Saat saya diminta untuk “membetulkan” anak mereka yang “rusak”, saya menolak. Bukan saya tidak mampu atau tidak bersedia. Yang pertama-tama perlu “dibetulkan” adalah orangtua, terutama mindset-nya. Apalagi bila mereka punya mentalitas laundry. Mereka berpikir anak ibarat baju kotor yang tinggal dibawa ke binatu, dicuci bersih, diberi pewangi, dan setelah itu baju kembali licin, mulus, bersih seperti baru.
Orangtua tipe ini secara tidak sadar sering berkata, “Pak Adi tolong bereskan anak kami. Tidak jadi masalah berapa sesi. Sepuluh sesi pun tidak apa Pak. Berapapun kami bayar. Yang penting anak kami berubah Pak.”
Setiap kali membantu anak mereka hati saya trenyuh. Anak-anak ini mengaku tidak butuh uang, gadget, HP, laptop, atau liburan ke luar negeri. Yang mereka butuhkan adalah waktu dan kebersamaan dengan kedua orangtuanya. Saya bahkan pernah membantu seorang anak remaja yang jumpa orangtuanya sehari hanya 30 menit yaitu saat malam mau tidur. Ini pun kalau orangtuanya sudah pulang dari kantor.
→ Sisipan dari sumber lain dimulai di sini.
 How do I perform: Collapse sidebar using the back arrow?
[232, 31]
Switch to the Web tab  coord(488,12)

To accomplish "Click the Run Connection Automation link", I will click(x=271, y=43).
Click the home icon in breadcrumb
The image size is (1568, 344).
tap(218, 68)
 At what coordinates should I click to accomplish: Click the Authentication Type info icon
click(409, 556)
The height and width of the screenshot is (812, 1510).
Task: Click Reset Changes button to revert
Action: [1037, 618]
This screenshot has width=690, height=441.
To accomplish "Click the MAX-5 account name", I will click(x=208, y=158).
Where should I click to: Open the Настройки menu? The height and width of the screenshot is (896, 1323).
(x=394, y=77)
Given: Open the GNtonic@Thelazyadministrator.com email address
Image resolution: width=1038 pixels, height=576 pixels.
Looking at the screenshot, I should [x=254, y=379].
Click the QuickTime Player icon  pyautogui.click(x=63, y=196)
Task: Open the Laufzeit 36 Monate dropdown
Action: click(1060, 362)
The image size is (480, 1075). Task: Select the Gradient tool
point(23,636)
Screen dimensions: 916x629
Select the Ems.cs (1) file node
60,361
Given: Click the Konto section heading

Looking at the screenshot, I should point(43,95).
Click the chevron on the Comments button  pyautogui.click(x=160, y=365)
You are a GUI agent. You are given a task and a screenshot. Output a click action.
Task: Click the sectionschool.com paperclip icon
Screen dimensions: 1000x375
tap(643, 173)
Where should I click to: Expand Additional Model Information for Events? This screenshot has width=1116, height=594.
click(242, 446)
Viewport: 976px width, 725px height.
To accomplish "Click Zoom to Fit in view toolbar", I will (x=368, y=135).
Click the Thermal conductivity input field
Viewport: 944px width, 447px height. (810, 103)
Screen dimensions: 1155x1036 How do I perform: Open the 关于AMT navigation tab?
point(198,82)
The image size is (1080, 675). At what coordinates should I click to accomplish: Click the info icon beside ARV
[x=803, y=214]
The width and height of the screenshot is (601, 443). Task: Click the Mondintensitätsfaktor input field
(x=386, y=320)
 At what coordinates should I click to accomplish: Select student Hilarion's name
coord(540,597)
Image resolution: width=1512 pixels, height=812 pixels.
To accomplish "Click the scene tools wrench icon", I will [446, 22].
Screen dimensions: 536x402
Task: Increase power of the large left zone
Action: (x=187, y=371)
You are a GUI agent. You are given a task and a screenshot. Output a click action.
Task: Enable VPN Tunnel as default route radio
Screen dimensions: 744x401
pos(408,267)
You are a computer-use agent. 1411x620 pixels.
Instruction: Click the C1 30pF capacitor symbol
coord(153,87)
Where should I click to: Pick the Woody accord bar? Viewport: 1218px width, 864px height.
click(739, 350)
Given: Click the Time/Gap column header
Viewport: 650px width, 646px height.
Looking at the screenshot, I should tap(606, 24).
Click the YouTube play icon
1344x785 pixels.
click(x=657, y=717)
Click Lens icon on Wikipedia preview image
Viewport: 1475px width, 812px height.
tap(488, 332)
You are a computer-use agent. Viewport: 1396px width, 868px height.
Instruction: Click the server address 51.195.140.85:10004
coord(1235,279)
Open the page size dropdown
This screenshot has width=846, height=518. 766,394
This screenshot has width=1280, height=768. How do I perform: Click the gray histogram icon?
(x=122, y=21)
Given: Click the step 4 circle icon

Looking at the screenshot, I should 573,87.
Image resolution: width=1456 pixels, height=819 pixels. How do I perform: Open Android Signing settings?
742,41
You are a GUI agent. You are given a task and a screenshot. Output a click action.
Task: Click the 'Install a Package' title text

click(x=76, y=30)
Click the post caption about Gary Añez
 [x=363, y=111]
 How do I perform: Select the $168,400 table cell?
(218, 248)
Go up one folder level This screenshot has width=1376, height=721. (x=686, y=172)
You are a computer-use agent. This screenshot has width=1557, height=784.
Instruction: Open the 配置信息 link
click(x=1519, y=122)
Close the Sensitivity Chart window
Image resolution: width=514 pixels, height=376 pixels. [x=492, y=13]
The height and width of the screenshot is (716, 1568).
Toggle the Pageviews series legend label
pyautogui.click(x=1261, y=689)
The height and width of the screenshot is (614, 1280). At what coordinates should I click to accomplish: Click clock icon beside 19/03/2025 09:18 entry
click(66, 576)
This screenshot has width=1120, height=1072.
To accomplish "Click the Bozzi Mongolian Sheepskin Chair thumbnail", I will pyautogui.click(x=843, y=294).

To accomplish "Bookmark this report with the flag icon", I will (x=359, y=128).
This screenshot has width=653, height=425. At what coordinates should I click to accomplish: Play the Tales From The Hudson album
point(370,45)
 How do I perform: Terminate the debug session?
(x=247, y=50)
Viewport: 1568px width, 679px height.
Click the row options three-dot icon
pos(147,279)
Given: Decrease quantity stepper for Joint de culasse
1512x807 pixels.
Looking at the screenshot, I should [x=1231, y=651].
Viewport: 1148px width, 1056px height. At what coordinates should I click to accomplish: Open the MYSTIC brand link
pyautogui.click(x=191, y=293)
Kalau orangtuanya belum pulang, ia akan tidur sendiri dan baru jumpa orangtuanya besok malam, kalau mereka sudah pulang dari kantor.
Saya sering mengakhiri sesi konseling dengan para orangtua dengan satu pesan berikut: Your best present for your children is your presence” atau dalam bahasa Indonesia artinya “Hadiah terbaik Anda bagi anak-anak Anda adalah kehadiran Anda.”